RECORDS FOR THE EXERCISE:
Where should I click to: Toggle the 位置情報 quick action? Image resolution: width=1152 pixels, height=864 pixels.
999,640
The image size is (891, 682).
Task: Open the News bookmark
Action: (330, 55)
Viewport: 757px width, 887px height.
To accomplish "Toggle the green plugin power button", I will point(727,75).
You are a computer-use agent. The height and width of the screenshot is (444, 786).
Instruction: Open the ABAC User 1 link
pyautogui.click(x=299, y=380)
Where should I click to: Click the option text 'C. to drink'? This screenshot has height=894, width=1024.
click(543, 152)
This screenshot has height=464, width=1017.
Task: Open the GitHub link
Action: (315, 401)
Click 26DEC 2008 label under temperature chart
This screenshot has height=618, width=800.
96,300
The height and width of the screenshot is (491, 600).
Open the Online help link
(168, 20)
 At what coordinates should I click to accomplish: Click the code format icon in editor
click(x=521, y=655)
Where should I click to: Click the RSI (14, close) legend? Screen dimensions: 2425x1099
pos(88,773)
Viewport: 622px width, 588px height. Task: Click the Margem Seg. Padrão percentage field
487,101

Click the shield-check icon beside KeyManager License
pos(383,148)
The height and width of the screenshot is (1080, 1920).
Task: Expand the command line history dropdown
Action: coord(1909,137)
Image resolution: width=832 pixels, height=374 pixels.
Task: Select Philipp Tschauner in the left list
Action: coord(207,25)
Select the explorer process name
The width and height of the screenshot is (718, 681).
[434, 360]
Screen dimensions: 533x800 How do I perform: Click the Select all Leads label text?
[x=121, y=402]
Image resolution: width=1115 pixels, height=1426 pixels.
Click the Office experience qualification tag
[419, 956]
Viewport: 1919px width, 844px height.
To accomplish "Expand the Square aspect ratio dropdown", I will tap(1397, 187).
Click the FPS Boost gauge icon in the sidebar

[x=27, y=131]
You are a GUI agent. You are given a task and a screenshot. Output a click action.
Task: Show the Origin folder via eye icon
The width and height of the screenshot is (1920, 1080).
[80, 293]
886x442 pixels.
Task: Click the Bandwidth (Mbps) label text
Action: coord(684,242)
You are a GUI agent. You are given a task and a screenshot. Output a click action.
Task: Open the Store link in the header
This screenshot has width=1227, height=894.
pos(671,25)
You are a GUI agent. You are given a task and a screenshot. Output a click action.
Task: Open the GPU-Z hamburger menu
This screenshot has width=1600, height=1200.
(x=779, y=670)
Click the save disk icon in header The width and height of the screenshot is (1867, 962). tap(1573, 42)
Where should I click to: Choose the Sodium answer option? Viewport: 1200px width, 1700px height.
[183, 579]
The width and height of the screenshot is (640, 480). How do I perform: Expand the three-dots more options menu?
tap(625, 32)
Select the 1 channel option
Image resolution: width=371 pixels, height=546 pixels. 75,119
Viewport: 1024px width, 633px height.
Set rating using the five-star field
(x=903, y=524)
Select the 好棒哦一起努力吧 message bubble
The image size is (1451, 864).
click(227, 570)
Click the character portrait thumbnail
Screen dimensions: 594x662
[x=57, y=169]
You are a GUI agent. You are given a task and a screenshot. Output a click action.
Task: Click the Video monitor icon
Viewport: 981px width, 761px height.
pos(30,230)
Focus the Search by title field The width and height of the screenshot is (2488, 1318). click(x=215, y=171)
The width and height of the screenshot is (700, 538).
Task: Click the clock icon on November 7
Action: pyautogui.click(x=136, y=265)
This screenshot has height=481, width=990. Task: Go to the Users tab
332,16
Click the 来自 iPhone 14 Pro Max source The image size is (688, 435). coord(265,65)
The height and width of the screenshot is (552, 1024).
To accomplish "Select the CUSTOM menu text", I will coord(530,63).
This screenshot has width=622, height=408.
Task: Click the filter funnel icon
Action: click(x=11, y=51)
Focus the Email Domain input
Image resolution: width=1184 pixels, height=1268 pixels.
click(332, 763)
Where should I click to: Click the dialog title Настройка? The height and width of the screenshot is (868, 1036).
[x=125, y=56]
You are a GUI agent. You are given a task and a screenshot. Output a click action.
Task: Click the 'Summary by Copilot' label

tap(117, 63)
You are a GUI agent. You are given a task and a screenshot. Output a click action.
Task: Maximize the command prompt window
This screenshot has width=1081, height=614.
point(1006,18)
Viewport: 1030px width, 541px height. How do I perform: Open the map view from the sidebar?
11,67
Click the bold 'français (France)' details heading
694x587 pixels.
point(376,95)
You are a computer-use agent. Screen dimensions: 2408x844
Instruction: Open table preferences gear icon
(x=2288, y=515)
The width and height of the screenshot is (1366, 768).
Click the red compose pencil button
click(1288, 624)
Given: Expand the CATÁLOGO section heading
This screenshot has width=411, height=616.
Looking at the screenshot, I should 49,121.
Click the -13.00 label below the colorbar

INSTRUCTIONS FOR THE TASK:
Reproduce the lines above word for word, from the first line through the last.

RESPONSE TO THIS EXERCISE:
Where should I click to: Toggle the 位置情報 quick action? Image resolution: width=1152 pixels, height=864 pixels.
999,640
The image size is (891, 682).
Task: Open the News bookmark
Action: (330, 55)
Viewport: 757px width, 887px height.
To accomplish "Toggle the green plugin power button", I will point(727,75).
You are a computer-use agent. The height and width of the screenshot is (444, 786).
Instruction: Open the ABAC User 1 link
pyautogui.click(x=299, y=380)
Where should I click to: Click the option text 'C. to drink'? This screenshot has height=894, width=1024.
click(543, 152)
This screenshot has height=464, width=1017.
Task: Open the GitHub link
Action: (315, 401)
Click 26DEC 2008 label under temperature chart
This screenshot has height=618, width=800.
96,300
The height and width of the screenshot is (491, 600).
Open the Online help link
(168, 20)
 At what coordinates should I click to accomplish: Click the code format icon in editor
click(x=521, y=655)
Where should I click to: Click the RSI (14, close) legend? Screen dimensions: 2425x1099
pos(88,773)
Viewport: 622px width, 588px height. Task: Click the Margem Seg. Padrão percentage field
487,101

Click the shield-check icon beside KeyManager License
pos(383,148)
The height and width of the screenshot is (1080, 1920).
Task: Expand the command line history dropdown
Action: coord(1909,137)
Image resolution: width=832 pixels, height=374 pixels.
Task: Select Philipp Tschauner in the left list
Action: coord(207,25)
Select the explorer process name
The width and height of the screenshot is (718, 681).
[434, 360]
Screen dimensions: 533x800 How do I perform: Click the Select all Leads label text?
[x=121, y=402]
Image resolution: width=1115 pixels, height=1426 pixels.
Click the Office experience qualification tag
[419, 956]
Viewport: 1919px width, 844px height.
To accomplish "Expand the Square aspect ratio dropdown", I will tap(1397, 187).
Click the FPS Boost gauge icon in the sidebar

[x=27, y=131]
You are a GUI agent. You are given a task and a screenshot. Output a click action.
Task: Show the Origin folder via eye icon
The width and height of the screenshot is (1920, 1080).
[80, 293]
886x442 pixels.
Task: Click the Bandwidth (Mbps) label text
Action: coord(684,242)
You are a GUI agent. You are given a task and a screenshot. Output a click action.
Task: Open the Store link in the header
This screenshot has width=1227, height=894.
pos(671,25)
You are a GUI agent. You are given a task and a screenshot. Output a click action.
Task: Open the GPU-Z hamburger menu
This screenshot has width=1600, height=1200.
(x=779, y=670)
Click the save disk icon in header The width and height of the screenshot is (1867, 962). tap(1573, 42)
Where should I click to: Choose the Sodium answer option? Viewport: 1200px width, 1700px height.
[183, 579]
The width and height of the screenshot is (640, 480). How do I perform: Expand the three-dots more options menu?
tap(625, 32)
Select the 1 channel option
Image resolution: width=371 pixels, height=546 pixels. 75,119
Viewport: 1024px width, 633px height.
Set rating using the five-star field
(x=903, y=524)
Select the 好棒哦一起努力吧 message bubble
The image size is (1451, 864).
click(227, 570)
Click the character portrait thumbnail
Screen dimensions: 594x662
[x=57, y=169]
You are a GUI agent. You are given a task and a screenshot. Output a click action.
Task: Click the Video monitor icon
Viewport: 981px width, 761px height.
pos(30,230)
Focus the Search by title field The width and height of the screenshot is (2488, 1318). click(x=215, y=171)
The width and height of the screenshot is (700, 538).
Task: Click the clock icon on November 7
Action: pyautogui.click(x=136, y=265)
This screenshot has height=481, width=990. Task: Go to the Users tab
332,16
Click the 来自 iPhone 14 Pro Max source The image size is (688, 435). coord(265,65)
The height and width of the screenshot is (552, 1024).
To accomplish "Select the CUSTOM menu text", I will coord(530,63).
This screenshot has width=622, height=408.
Task: Click the filter funnel icon
Action: click(x=11, y=51)
Focus the Email Domain input
Image resolution: width=1184 pixels, height=1268 pixels.
click(332, 763)
Where should I click to: Click the dialog title Настройка? The height and width of the screenshot is (868, 1036).
[x=125, y=56]
You are a GUI agent. You are given a task and a screenshot. Output a click action.
Task: Click the 'Summary by Copilot' label

tap(117, 63)
You are a GUI agent. You are given a task and a screenshot. Output a click action.
Task: Maximize the command prompt window
This screenshot has width=1081, height=614.
point(1006,18)
Viewport: 1030px width, 541px height. How do I perform: Open the map view from the sidebar?
11,67
Click the bold 'français (France)' details heading
694x587 pixels.
point(376,95)
You are a computer-use agent. Screen dimensions: 2408x844
Instruction: Open table preferences gear icon
(x=2288, y=515)
The width and height of the screenshot is (1366, 768).
Click the red compose pencil button
click(1288, 624)
Given: Expand the CATÁLOGO section heading
This screenshot has width=411, height=616.
Looking at the screenshot, I should 49,121.
Click the -13.00 label below the colorbar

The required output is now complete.